Friday, July 22, 2022

When That Failed Replication Bling

 

One of my favorite uses of the Drake meme has disappeared from the internet, or at least is beyond my ability to find it. It went like this: next to the top image, in which Drake looks disgusted, it said "Polls are predictions." Next to the bottom image, in which Drake is endorsing, it said "Polls are snapshots."

It's a good way for people to reframe their thinking on opinion polls and to stop blaming Nate Silver for "being wrong." Polls just tell us how people generally felt at the time they were being asked the questions. By the time the poll is released, people may have already changed their mind. (It makes you wonder how many elections would be different if they had been delayed or moved ahead a week since people vote based on how they are feeling at the moment.)

I think about this meme when I think about the replication crisis. You know the story, some scientists tested subjects, made a big discovery, it gets cited thousands of times, someone tries to replicate the study and they find no correlation. The most famous example is probably the marshmallow test.

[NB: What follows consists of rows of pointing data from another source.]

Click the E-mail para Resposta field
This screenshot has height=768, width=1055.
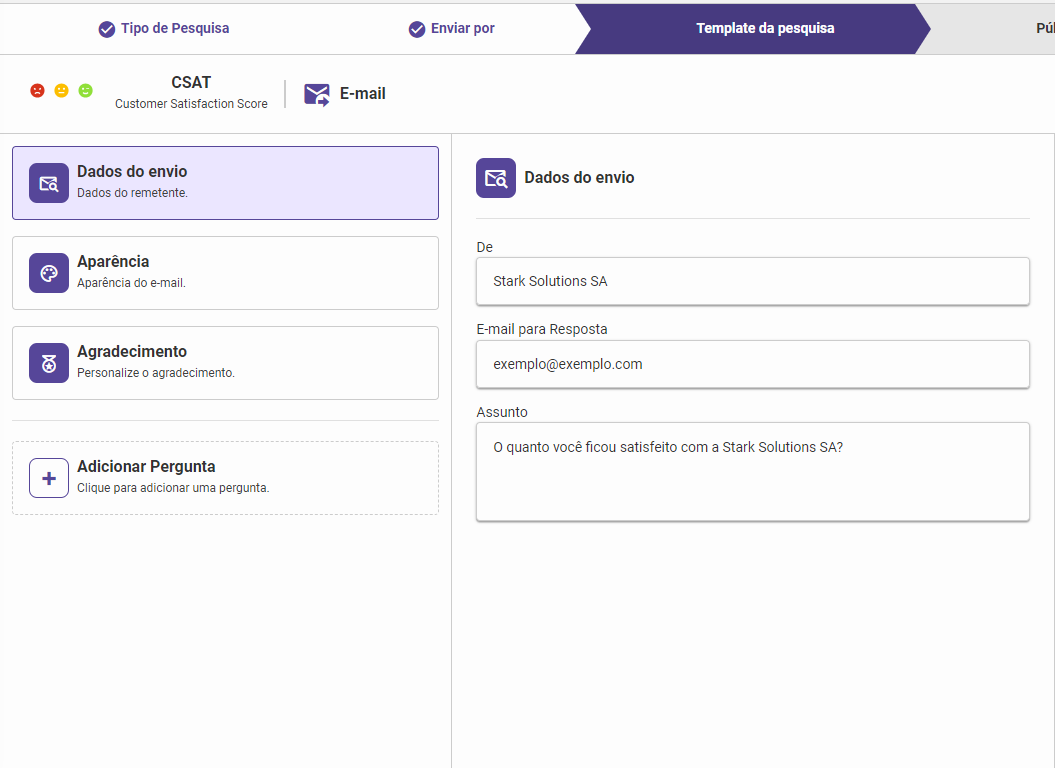(752, 364)
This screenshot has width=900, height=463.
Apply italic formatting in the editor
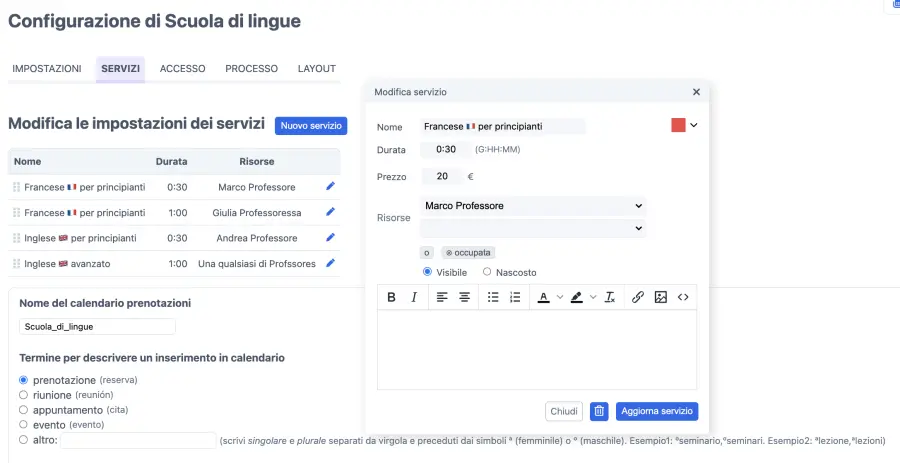[414, 297]
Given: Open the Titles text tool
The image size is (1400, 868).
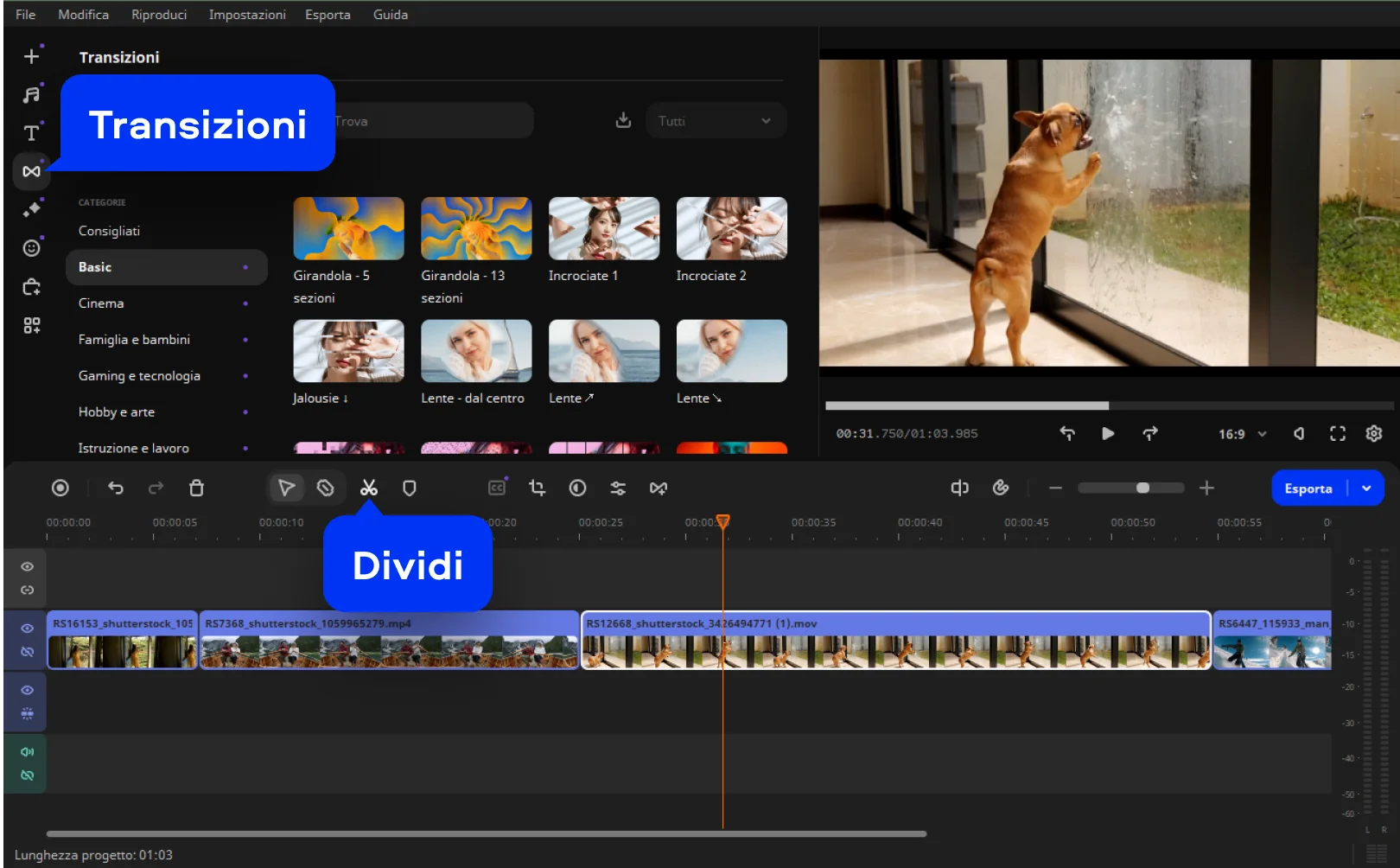Looking at the screenshot, I should coord(32,133).
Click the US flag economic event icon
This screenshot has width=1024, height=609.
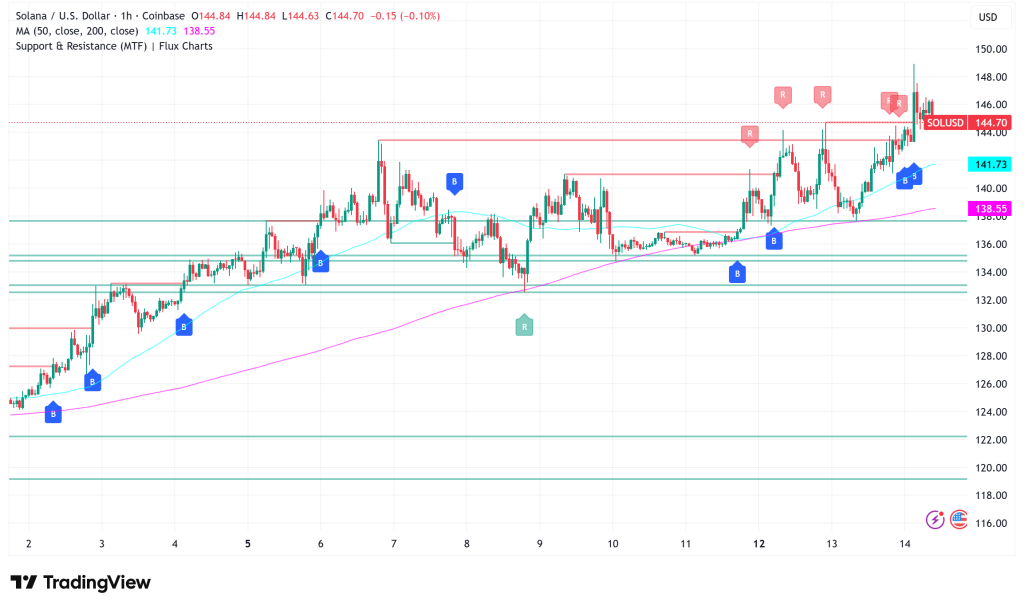tap(958, 519)
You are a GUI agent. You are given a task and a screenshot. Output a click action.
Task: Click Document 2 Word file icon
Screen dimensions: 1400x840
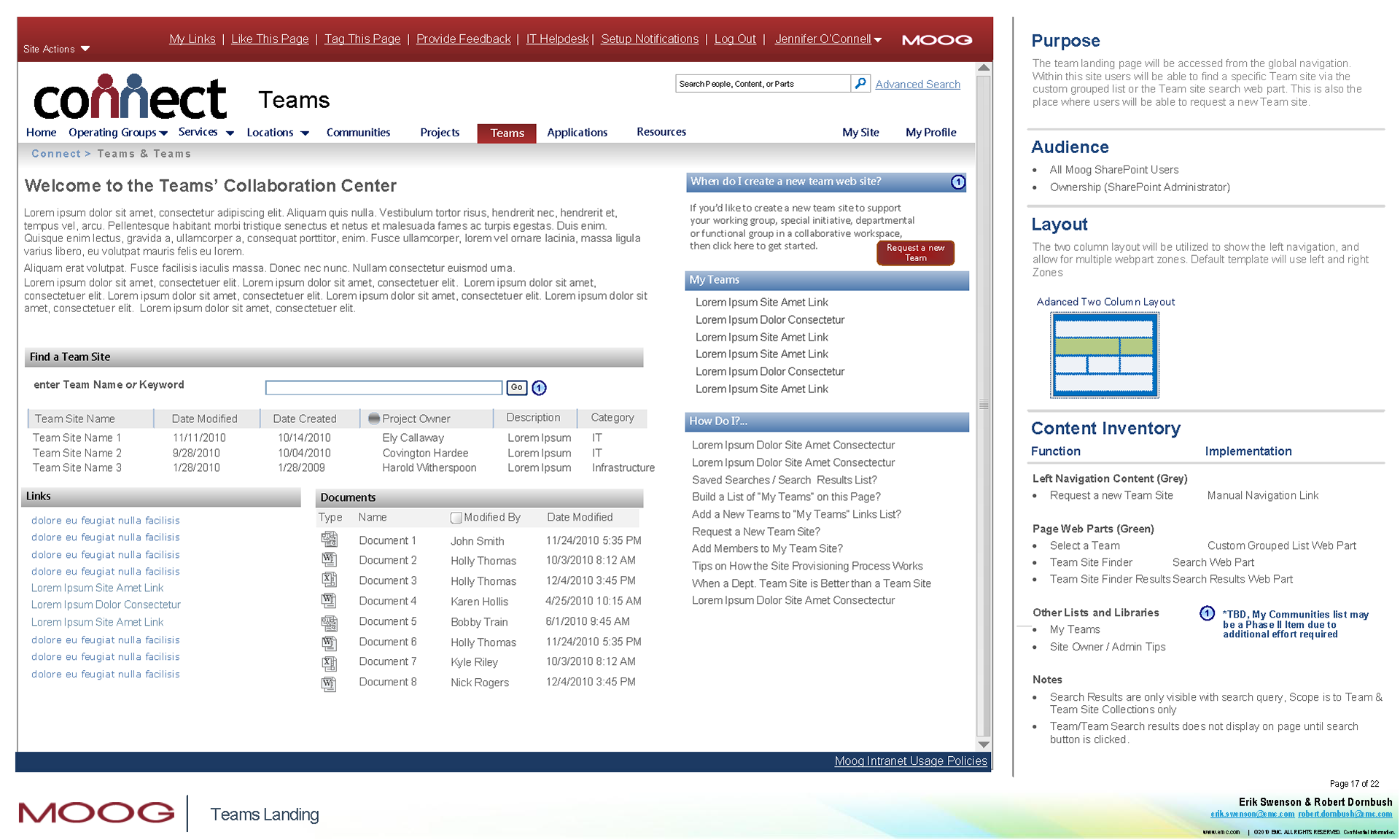330,560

There is always a 20/20 hindsight perspective telling us about problems with the sample size, publication bias, or whatever. But sometimes there is nothing fundamentally wrong with the study.

Reading Robert Putnam's work has made me more aware of how much generations differ from one another. If people's values and mindsets are different depending on when they were born, is it too much to assume that those values will influence how they respond to their environment? And if this is possible, then maybe these studies that fail to replicate aren't bad, they're just a reflection of the subjects response at the time of the study.

In other words, maybe psychological experiments aren't explanations of universal human behavior. They are snapshots of human behavior at a particular point in time.

Beware Adoration of the Isolated Expert

In Noise—by Kahneman, Sibony, and Sunstein—the authors look at places where human judgment comes into play (sentencing, home appraisals, etc.) and identify how much statistical noise and bias exists, even among experts. For example, two different home appraisers might appraise the same home and differ by more than $100,000. For the same crime, one judge might give you probation and another might give you a ten-year sentence. That is noise.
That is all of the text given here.